In foreign ethnography, Dr Bucknill, of Tauranga, has presented a valuable and comprehensive series of seventy-nine selected specimens illustrating the development of English glassware from the time of the Roman occupancy to the eighteenth century Another donation of special value has been received from Mr. Henry Shaw, well known in Auckland by his previous benefactions both to the Institute and the Free Library It consists of a collection of 131 Japanese ivories, bronzes, and cloisonné work, and contains many examples of indisputable age and of much ethnographic and artistic excellence.
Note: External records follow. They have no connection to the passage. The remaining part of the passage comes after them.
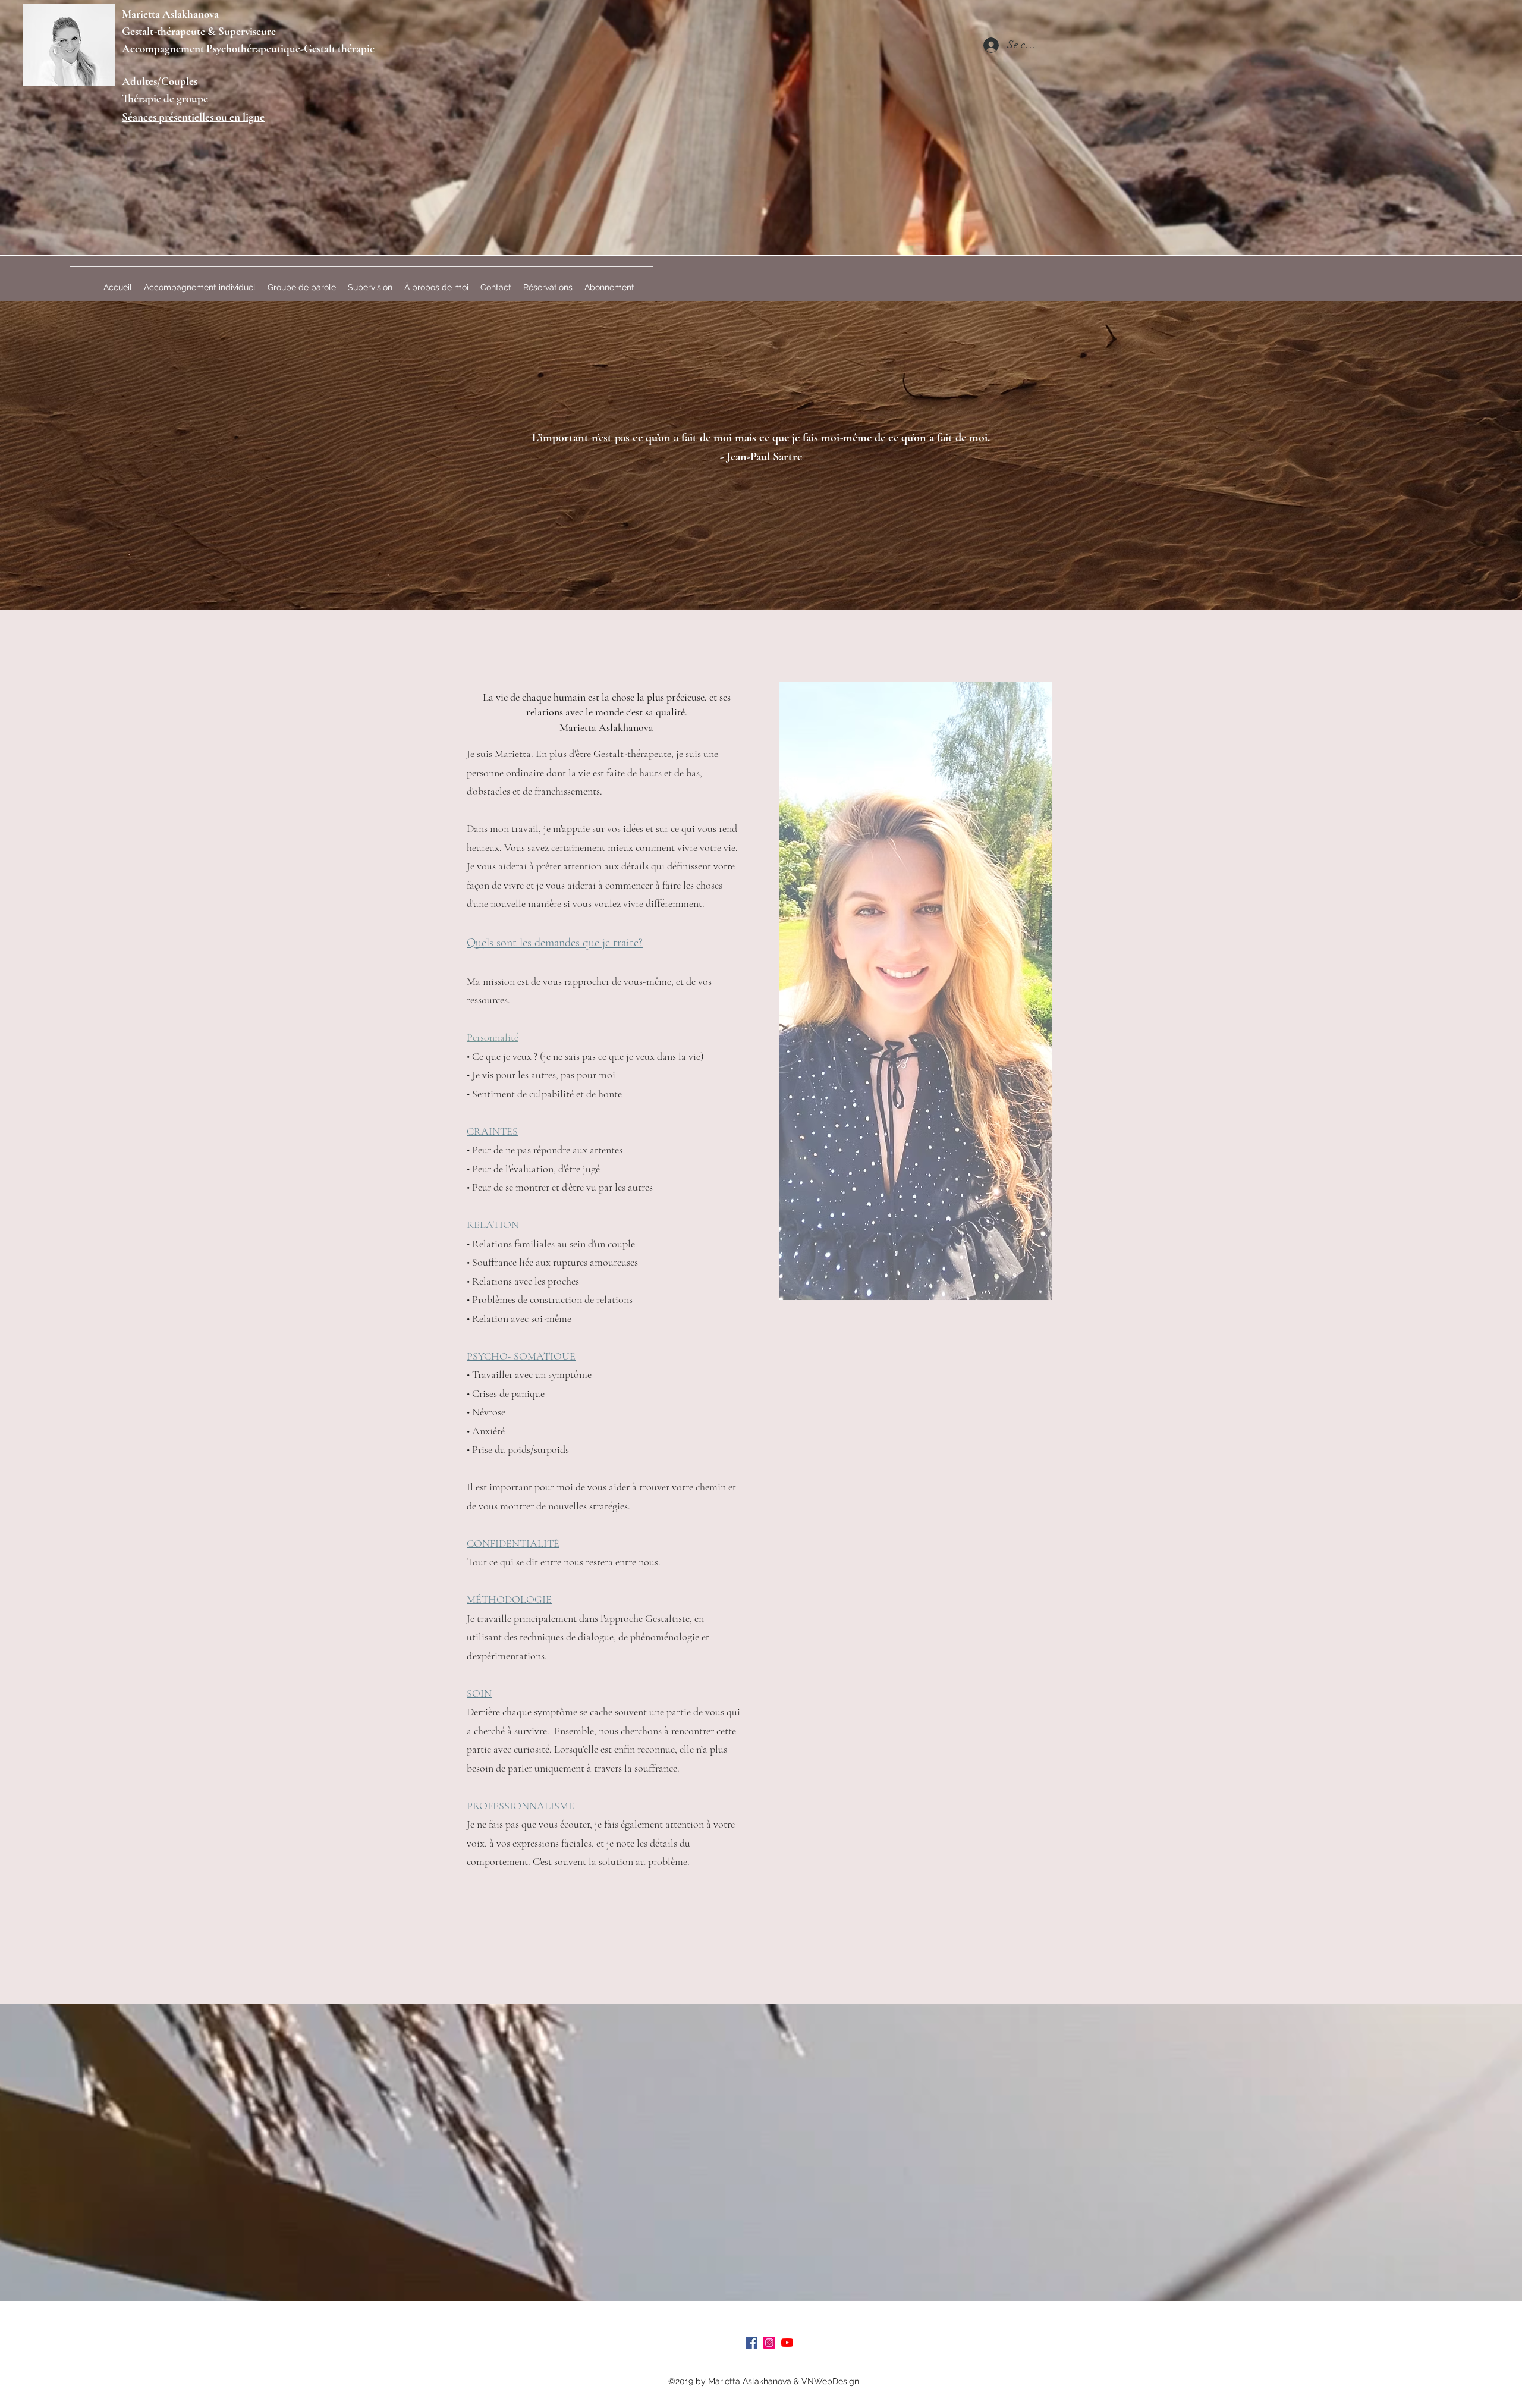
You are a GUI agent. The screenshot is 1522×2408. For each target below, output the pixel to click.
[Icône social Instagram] (769, 2343)
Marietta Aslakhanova (170, 14)
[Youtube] (787, 2343)
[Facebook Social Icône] (751, 2343)
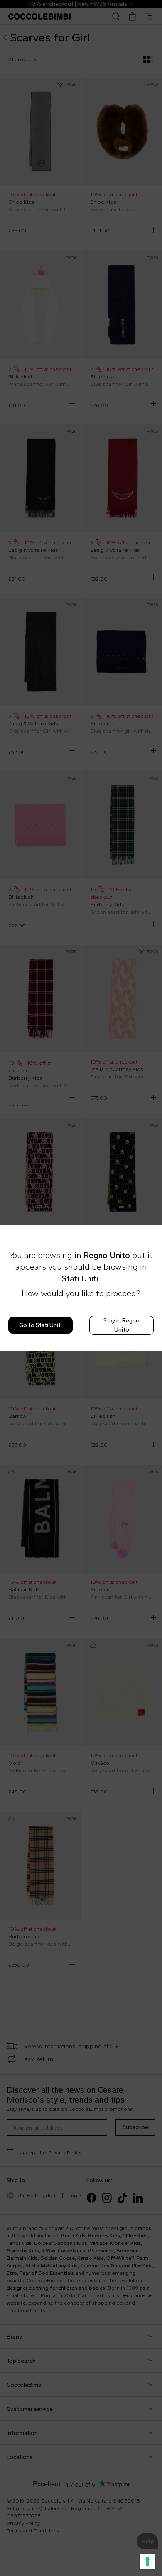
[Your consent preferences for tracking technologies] (147, 2561)
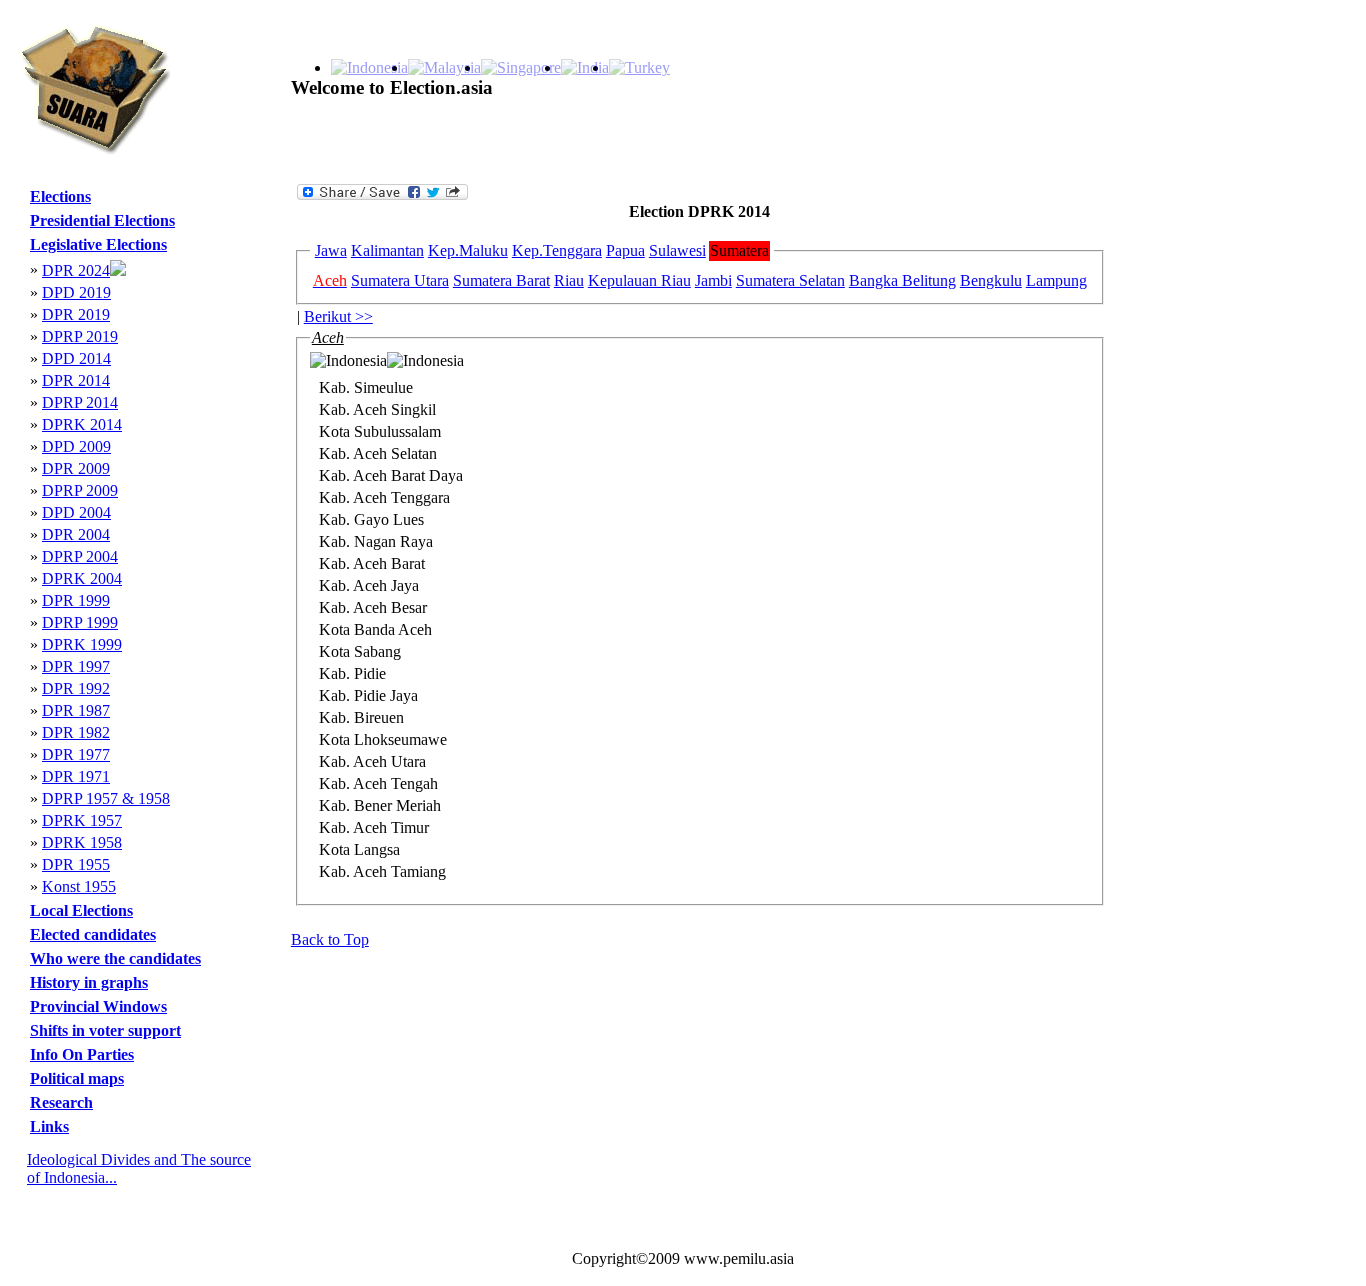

Among numerous other additions the following deserve special mention Mr. A F Ellis has contributed several specimens from Ocean Island, of the Gilbert and Ellice Protectorate, Mr. J L. Young has presented two stone carvings of considerable size from eastern Polynesia, Miss Morrisby has donated an excellent little series of thirty-three specimens from South Africa; Mrs. Reid, of Motutapu Island, has presented a Polynesian collection of over 250 specimens, as well as a large series of shells, and, finally, Mr. Cameron, the Resident at Aitutaki, has for warded two chiefs' carved seats, said to be the last remaining of that type on any of the islands in the Cook Group.

Library.—An expenditure of £141 3s 8d has been incurred on the library during the year. A consignment of ninety volumes was received in July. An order of rather larger size was dispatched during November last, but no advice has yet been received of its shipment. Various books and memoirs have been received in exchange, and several donations have been made by private individuals. Among the latter the Council have pleasure in mentioning Shelley's slendid monograph of the sun-birds, with 121 coloured plates, presented by Mr. H Shaw.

Election of Officers for 1916.—President—Hon. E Mitchelson; Vice-Presidents—C J. Parr, C.M.G, M.P, Professor H W. Segar; Council—Professor C. W Egerton, Mr. J Kenderdine, Mr. E V. Miller, Professor G Owen, Mr. T. Peacock, Mr D. Petrie, Mr J. A. Pond, Professor A. P W Thomas, Mr. J. H Upton, Professor F. P. Worley, Mr. H. E. Vaile, Trustees—Messrs T Peacock. J Reid, J H Upton; Auditor—Mr. S. Gray.